* CONSIGNES *
1. Dans le récit du cadeau d'anniversaire, quelle est la mise à prix fixée pour revendre les escarpins ?
2. Poursuivez le récit du cadeau d'anniversaire à partir de sa dernière phrase.

* EXTRAIT *
Ce matin, deux élèves me demandent, d’entrée de cours, si elles pourraient offrir un cadeau de classe à leur camarade dont c’est l’anniversaire. Avoir 18 ans est aussi important, les anniversaires et les cadeaux me mettent en joie, de même que la joie partagée. Evidemment, j’opine, cela ne prendra que quelques minutes.. Mon Dieu, qu’est ce que que si peu de temps dans une vie, pour apporter du bonheur, en plus.
M. est fort troublée, toute chavirée et ébaudie de recevoir un joli paquet. L’émotion est perceptible sur tous les jeunes visages. Que croyez-vous qu’elle reçut ?
Une paire d’escarpins Louboutin ! Rien que cela !
Elle en pleure de joie. Les autres sont envieuses. « C’est des vrais »– excusez la syntaxe et le style, mais je retranscris mot pour mot. Le groupe de filles chargées du précieux achat lancent à l’effrontée, un regard à décimer une horde de barbares « Oui, ils sont vrais !». Mais, le drame est à venir : ils ne lui vont pas, trop courts ! Toutes les filles sont consternées, maudissent C. la meilleure amie de M. qui les a mal renseignées.. donc, ce n’est pas une vraie amie car si c’était le cas, elle connaîtrait sa pointure.. Je frissonne : je ne connais la pointure d’aucune de mes amies. Serais-je une mauvaise amie ? Voire pas une amie du tout ? Ce questionnement dès poltron-minet me torture..
L’idée consensuelle est de revendre ces escarpins « plus cher qu’on les a achetés » . La mise à prix sera de 120 euros.

* DONNÉES *
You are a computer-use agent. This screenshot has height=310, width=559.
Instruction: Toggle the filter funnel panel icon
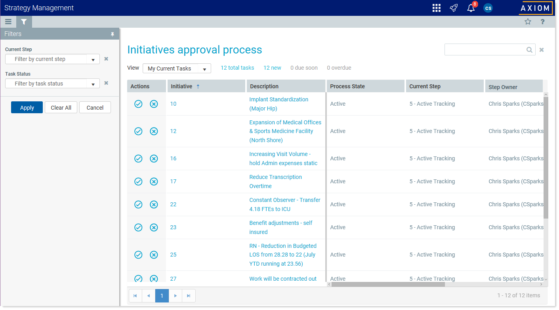click(24, 22)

* RÉPONSES *
1. 120 euros.

2.
Il est évident que ces escarpins sont des contrefaçons, achetées sur internet. Une paire de Louboutin à moins de 120 euros ? Passons notre chemin ou alors sachons ce que nous achetons.
Des Louboutin sans contrefaçon
De nombreux sites-marchands vendent du pseudo-Louboutin, et poussent même l’arnaque jusqu’à utiliser des photographies de vraies Louboutin. A telle enseigne que Louboutin a crée Stopfake qui permet de vérifier si le site ou même le blog vendent des souliers authentiques.
Mythesera.com est l’une des rares boutiques en ligne, basée en Allemagne ayant de le droit de vendre des chaussures Christian Louboutin, mais aussi des Yves Saint Laurent, Lanvin. Si le cœur vous en dit ! Je préfère les achats en boutiques qui font aussi une partie du plaisir.
Le luxe de porter des Louboutin même de contrefaçon ?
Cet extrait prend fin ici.